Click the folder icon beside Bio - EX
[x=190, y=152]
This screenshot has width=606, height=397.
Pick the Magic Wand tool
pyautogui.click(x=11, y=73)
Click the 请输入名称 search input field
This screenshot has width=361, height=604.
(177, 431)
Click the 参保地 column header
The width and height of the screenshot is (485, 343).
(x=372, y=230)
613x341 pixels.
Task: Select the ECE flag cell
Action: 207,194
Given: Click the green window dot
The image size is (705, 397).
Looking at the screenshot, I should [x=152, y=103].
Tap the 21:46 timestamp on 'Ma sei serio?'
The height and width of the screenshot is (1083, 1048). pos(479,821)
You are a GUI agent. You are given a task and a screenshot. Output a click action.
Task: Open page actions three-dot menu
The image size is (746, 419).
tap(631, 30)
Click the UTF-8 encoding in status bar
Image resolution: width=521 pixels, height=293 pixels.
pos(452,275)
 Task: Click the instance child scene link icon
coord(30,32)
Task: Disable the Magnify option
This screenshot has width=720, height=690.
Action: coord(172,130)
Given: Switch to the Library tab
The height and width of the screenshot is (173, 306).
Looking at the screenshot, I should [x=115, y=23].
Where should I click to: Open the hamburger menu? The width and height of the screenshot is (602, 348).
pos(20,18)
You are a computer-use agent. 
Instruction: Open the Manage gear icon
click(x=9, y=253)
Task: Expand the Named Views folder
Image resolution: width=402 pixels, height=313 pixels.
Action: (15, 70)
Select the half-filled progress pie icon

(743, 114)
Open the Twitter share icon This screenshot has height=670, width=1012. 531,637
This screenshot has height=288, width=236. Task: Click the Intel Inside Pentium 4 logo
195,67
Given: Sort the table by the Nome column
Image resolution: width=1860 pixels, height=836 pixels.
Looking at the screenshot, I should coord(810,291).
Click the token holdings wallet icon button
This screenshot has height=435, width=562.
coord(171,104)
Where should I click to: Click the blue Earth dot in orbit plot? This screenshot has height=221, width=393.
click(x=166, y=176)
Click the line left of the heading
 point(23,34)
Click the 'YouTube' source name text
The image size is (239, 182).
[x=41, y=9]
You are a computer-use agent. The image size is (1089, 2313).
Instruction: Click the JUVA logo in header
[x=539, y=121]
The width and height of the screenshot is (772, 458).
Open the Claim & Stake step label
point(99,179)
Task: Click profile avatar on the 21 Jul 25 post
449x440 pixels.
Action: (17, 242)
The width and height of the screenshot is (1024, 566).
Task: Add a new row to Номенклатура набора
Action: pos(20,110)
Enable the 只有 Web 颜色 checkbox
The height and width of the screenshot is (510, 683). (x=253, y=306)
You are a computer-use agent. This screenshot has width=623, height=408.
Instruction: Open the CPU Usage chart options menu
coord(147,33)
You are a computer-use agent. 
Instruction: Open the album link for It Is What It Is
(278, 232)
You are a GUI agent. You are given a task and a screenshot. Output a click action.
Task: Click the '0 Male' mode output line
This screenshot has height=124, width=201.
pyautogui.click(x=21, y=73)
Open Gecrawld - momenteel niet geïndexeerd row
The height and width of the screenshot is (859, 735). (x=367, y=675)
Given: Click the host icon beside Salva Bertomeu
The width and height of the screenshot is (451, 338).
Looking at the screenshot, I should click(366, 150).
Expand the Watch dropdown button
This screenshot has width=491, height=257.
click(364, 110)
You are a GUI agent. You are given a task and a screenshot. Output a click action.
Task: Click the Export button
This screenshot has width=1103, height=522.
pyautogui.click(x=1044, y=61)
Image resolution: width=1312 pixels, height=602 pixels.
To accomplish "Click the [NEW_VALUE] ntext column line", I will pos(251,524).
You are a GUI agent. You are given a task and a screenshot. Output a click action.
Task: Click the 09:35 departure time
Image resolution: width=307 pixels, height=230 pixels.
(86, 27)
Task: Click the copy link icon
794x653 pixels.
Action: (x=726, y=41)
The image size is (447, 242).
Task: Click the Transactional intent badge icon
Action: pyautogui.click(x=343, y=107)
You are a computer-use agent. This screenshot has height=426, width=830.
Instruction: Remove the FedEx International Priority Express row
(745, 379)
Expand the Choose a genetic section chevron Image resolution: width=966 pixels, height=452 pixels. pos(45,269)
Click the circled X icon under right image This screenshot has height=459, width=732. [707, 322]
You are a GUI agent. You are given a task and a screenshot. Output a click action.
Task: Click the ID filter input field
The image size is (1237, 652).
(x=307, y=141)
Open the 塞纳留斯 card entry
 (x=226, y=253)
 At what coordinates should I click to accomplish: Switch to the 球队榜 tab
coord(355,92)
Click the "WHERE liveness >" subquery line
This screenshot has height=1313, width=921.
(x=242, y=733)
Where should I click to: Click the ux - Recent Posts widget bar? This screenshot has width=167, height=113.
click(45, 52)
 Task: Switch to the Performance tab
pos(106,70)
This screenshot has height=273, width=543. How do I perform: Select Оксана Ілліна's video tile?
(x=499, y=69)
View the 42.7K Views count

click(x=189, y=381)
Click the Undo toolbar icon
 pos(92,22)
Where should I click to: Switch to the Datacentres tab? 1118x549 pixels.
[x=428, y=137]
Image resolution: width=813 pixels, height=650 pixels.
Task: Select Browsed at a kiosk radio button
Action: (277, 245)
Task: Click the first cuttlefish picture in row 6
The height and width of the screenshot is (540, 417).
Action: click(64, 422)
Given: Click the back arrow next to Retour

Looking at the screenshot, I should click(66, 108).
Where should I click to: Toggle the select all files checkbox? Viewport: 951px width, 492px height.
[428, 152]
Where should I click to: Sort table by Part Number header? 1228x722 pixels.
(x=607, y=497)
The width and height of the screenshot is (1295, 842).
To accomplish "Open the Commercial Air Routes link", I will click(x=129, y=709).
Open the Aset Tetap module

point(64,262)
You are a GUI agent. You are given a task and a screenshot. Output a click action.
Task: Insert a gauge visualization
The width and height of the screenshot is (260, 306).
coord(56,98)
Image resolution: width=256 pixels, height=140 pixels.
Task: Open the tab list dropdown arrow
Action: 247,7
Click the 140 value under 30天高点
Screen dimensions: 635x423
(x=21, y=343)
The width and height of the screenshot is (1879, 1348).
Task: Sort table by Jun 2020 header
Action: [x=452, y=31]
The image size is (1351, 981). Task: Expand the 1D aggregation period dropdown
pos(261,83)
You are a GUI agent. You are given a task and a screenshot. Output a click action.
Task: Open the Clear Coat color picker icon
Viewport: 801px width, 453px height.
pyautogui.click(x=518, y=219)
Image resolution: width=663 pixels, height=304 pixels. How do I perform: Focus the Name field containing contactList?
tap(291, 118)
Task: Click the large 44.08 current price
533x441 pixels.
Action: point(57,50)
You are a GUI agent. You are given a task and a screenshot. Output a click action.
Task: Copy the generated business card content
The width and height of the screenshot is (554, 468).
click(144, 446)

» **Assignment**
The complete data above is to be written out again as it stands.

» **Response for this exercise**
Click the folder icon beside Bio - EX
[x=190, y=152]
This screenshot has width=606, height=397.
Pick the Magic Wand tool
pyautogui.click(x=11, y=73)
Click the 请输入名称 search input field
This screenshot has width=361, height=604.
(177, 431)
Click the 参保地 column header
The width and height of the screenshot is (485, 343).
(x=372, y=230)
613x341 pixels.
Task: Select the ECE flag cell
Action: 207,194
Given: Click the green window dot
The image size is (705, 397).
Looking at the screenshot, I should [x=152, y=103].
Tap the 21:46 timestamp on 'Ma sei serio?'
The height and width of the screenshot is (1083, 1048). pos(479,821)
You are a GUI agent. You are given a task and a screenshot. Output a click action.
Task: Open page actions three-dot menu
The image size is (746, 419).
tap(631, 30)
Click the UTF-8 encoding in status bar
Image resolution: width=521 pixels, height=293 pixels.
pos(452,275)
 Task: Click the instance child scene link icon
coord(30,32)
Task: Disable the Magnify option
This screenshot has width=720, height=690.
Action: coord(172,130)
Given: Switch to the Library tab
The height and width of the screenshot is (173, 306).
Looking at the screenshot, I should [x=115, y=23].
Where should I click to: Open the hamburger menu? The width and height of the screenshot is (602, 348).
pos(20,18)
You are a computer-use agent. 
Instruction: Open the Manage gear icon
click(x=9, y=253)
Task: Expand the Named Views folder
Image resolution: width=402 pixels, height=313 pixels.
Action: (15, 70)
Select the half-filled progress pie icon

(743, 114)
Open the Twitter share icon This screenshot has height=670, width=1012. 531,637
This screenshot has height=288, width=236. Task: Click the Intel Inside Pentium 4 logo
195,67
Given: Sort the table by the Nome column
Image resolution: width=1860 pixels, height=836 pixels.
Looking at the screenshot, I should coord(810,291).
Click the token holdings wallet icon button
This screenshot has height=435, width=562.
coord(171,104)
Where should I click to: Click the blue Earth dot in orbit plot? This screenshot has height=221, width=393.
click(x=166, y=176)
Click the line left of the heading
 point(23,34)
Click the 'YouTube' source name text
The image size is (239, 182).
[x=41, y=9]
You are a computer-use agent. The image size is (1089, 2313).
Instruction: Click the JUVA logo in header
[x=539, y=121]
The width and height of the screenshot is (772, 458).
Open the Claim & Stake step label
point(99,179)
Task: Click profile avatar on the 21 Jul 25 post
449x440 pixels.
Action: (17, 242)
The width and height of the screenshot is (1024, 566).
Task: Add a new row to Номенклатура набора
Action: pos(20,110)
Enable the 只有 Web 颜色 checkbox
The height and width of the screenshot is (510, 683). (x=253, y=306)
You are a computer-use agent. This screenshot has width=623, height=408.
Instruction: Open the CPU Usage chart options menu
coord(147,33)
You are a computer-use agent. 
Instruction: Open the album link for It Is What It Is
(278, 232)
You are a GUI agent. You are given a task and a screenshot. Output a click action.
Task: Click the '0 Male' mode output line
This screenshot has height=124, width=201.
pyautogui.click(x=21, y=73)
Open Gecrawld - momenteel niet geïndexeerd row
The height and width of the screenshot is (859, 735). (x=367, y=675)
Given: Click the host icon beside Salva Bertomeu
The width and height of the screenshot is (451, 338).
Looking at the screenshot, I should click(366, 150).
Expand the Watch dropdown button
This screenshot has width=491, height=257.
click(364, 110)
You are a GUI agent. You are given a task and a screenshot. Output a click action.
Task: Click the Export button
This screenshot has width=1103, height=522.
pyautogui.click(x=1044, y=61)
Image resolution: width=1312 pixels, height=602 pixels.
To accomplish "Click the [NEW_VALUE] ntext column line", I will pos(251,524).
You are a GUI agent. You are given a task and a screenshot. Output a click action.
Task: Click the 09:35 departure time
Image resolution: width=307 pixels, height=230 pixels.
(86, 27)
Task: Click the copy link icon
794x653 pixels.
Action: (x=726, y=41)
The image size is (447, 242).
Task: Click the Transactional intent badge icon
Action: pyautogui.click(x=343, y=107)
You are a computer-use agent. This screenshot has height=426, width=830.
Instruction: Remove the FedEx International Priority Express row
(745, 379)
Expand the Choose a genetic section chevron Image resolution: width=966 pixels, height=452 pixels. pos(45,269)
Click the circled X icon under right image This screenshot has height=459, width=732. [707, 322]
You are a GUI agent. You are given a task and a screenshot. Output a click action.
Task: Click the ID filter input field
The image size is (1237, 652).
(x=307, y=141)
Open the 塞纳留斯 card entry
 (x=226, y=253)
 At what coordinates should I click to accomplish: Switch to the 球队榜 tab
coord(355,92)
Click the "WHERE liveness >" subquery line
This screenshot has height=1313, width=921.
(x=242, y=733)
Where should I click to: Click the ux - Recent Posts widget bar? This screenshot has width=167, height=113.
click(45, 52)
 Task: Switch to the Performance tab
pos(106,70)
This screenshot has height=273, width=543. How do I perform: Select Оксана Ілліна's video tile?
(x=499, y=69)
View the 42.7K Views count

click(x=189, y=381)
Click the Undo toolbar icon
 pos(92,22)
Where should I click to: Switch to the Datacentres tab? 1118x549 pixels.
[x=428, y=137]
Image resolution: width=813 pixels, height=650 pixels.
Task: Select Browsed at a kiosk radio button
Action: (277, 245)
Task: Click the first cuttlefish picture in row 6
The height and width of the screenshot is (540, 417).
Action: click(64, 422)
Given: Click the back arrow next to Retour

Looking at the screenshot, I should click(66, 108).
Where should I click to: Toggle the select all files checkbox? Viewport: 951px width, 492px height.
[428, 152]
Where should I click to: Sort table by Part Number header? 1228x722 pixels.
(x=607, y=497)
The width and height of the screenshot is (1295, 842).
To accomplish "Open the Commercial Air Routes link", I will click(x=129, y=709).
Open the Aset Tetap module

point(64,262)
You are a GUI agent. You are given a task and a screenshot. Output a click action.
Task: Insert a gauge visualization
The width and height of the screenshot is (260, 306).
coord(56,98)
Image resolution: width=256 pixels, height=140 pixels.
Task: Open the tab list dropdown arrow
Action: 247,7
Click the 140 value under 30天高点
Screen dimensions: 635x423
(x=21, y=343)
The width and height of the screenshot is (1879, 1348).
Task: Sort table by Jun 2020 header
Action: [x=452, y=31]
The image size is (1351, 981). Task: Expand the 1D aggregation period dropdown
pos(261,83)
You are a GUI agent. You are given a task and a screenshot. Output a click action.
Task: Open the Clear Coat color picker icon
Viewport: 801px width, 453px height.
pyautogui.click(x=518, y=219)
Image resolution: width=663 pixels, height=304 pixels. How do I perform: Focus the Name field containing contactList?
tap(291, 118)
Task: Click the large 44.08 current price
533x441 pixels.
Action: point(57,50)
You are a GUI agent. You are given a task and a screenshot. Output a click action.
Task: Copy the generated business card content
The width and height of the screenshot is (554, 468).
click(144, 446)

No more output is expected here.